MATERIAL SUPPLIED:
== Segment start ==

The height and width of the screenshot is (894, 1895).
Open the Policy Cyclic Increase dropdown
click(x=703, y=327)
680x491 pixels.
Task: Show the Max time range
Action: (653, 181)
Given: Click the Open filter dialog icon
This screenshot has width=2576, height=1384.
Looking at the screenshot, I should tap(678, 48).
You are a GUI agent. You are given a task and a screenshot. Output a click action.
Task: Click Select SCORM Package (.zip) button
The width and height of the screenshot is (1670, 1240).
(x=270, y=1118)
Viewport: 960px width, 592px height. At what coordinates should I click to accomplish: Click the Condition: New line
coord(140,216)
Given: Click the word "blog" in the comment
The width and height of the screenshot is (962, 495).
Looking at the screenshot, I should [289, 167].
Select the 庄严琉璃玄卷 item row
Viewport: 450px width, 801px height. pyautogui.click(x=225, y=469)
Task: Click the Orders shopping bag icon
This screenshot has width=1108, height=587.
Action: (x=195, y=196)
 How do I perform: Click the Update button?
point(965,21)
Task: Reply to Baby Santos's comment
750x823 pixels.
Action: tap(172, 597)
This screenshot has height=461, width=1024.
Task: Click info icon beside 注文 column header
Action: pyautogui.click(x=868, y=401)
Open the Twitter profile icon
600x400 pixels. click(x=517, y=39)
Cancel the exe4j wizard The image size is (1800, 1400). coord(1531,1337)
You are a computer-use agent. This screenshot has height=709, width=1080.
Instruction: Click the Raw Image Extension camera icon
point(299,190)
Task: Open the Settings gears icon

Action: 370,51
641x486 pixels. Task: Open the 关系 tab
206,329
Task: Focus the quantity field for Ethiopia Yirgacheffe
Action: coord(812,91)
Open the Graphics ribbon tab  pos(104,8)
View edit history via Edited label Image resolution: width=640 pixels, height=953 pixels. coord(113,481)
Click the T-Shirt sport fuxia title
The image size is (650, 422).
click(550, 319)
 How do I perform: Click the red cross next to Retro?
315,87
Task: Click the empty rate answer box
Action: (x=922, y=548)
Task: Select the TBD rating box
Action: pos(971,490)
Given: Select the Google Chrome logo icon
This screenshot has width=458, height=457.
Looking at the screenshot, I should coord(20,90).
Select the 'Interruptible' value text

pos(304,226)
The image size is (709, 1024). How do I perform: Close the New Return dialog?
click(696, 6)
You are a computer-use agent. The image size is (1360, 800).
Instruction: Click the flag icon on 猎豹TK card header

== Segment end ==

EXERCISE INSTRUCTIONS: Check each line above for the word "agent" and give the number of lines that have it, nothing else.

EXERCISE ANSWER: 3